In April 2019, when millions marched to the headquarters of the military in Khartoum and other cities and the march was transformed into a sit-in that continued for two months, the sit-in became Sudan's largest arts festival. The art produced during the revolution went viral, as it was covered by foreign journalists who swarmed Khartoum to report on the revolution.
However, the narrative was always lacking the historical significance of how art was mobilized. Sudan's contemporary art history was nurtured by its many revolutions; in 1964, in 1985 and in 2018/19. Due to the military dictatorships that continued to rule Sudan since independence, except brief honeymoons of democracy, art was always positioned as a revolutionary product.
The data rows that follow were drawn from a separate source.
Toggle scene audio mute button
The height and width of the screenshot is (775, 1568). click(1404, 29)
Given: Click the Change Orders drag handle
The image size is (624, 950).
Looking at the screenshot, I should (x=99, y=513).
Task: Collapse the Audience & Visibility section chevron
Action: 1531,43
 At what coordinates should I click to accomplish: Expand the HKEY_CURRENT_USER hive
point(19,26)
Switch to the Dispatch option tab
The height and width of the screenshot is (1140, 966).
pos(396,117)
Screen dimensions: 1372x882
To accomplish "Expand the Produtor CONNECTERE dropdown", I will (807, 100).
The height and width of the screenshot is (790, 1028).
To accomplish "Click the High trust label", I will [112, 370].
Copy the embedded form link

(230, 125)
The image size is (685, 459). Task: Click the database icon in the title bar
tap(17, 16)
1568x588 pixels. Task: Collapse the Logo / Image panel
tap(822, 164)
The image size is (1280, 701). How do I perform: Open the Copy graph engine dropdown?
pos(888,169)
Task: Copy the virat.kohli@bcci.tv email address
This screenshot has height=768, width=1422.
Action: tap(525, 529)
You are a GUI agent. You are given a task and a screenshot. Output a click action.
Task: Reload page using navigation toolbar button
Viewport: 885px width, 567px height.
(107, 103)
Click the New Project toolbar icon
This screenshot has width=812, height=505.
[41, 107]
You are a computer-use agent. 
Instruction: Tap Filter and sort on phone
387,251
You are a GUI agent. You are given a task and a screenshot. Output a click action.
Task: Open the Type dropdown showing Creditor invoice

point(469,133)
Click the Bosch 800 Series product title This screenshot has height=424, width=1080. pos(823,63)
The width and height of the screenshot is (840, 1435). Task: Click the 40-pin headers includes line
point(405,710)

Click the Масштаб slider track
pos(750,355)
To contextualize the revolutionary art produced and consumed during the 2018/19 revolution, this book explores Sudan's contemporary history by briefly looking at the politically turbulent 1980s and deeply looking at how culture and art were policed in the dark 1990s - which is the period after the Islamists took over power after the 1989 coup. During that period, the entire artistic and cultural landscape came under attack as artists were arrested, sacked from jobs and intimidated, but the infrastructure that has always supported this landscape suffered the most, as the book hopes to explain.
Ruba El Melik is an independent researcher with a sociocultural anthropology degree from UCLA interested in progressing solutions to social issues through research, ethnography and collaborations with local community organizers.
Reem Abbas is a freelance Sudanese journalist, writer, researcher and communications expert with more than 10 years of experience with local and international organizations. Her writings on press freedoms and socio-political commentary appeared in more than 15 international, regional and local media outlets.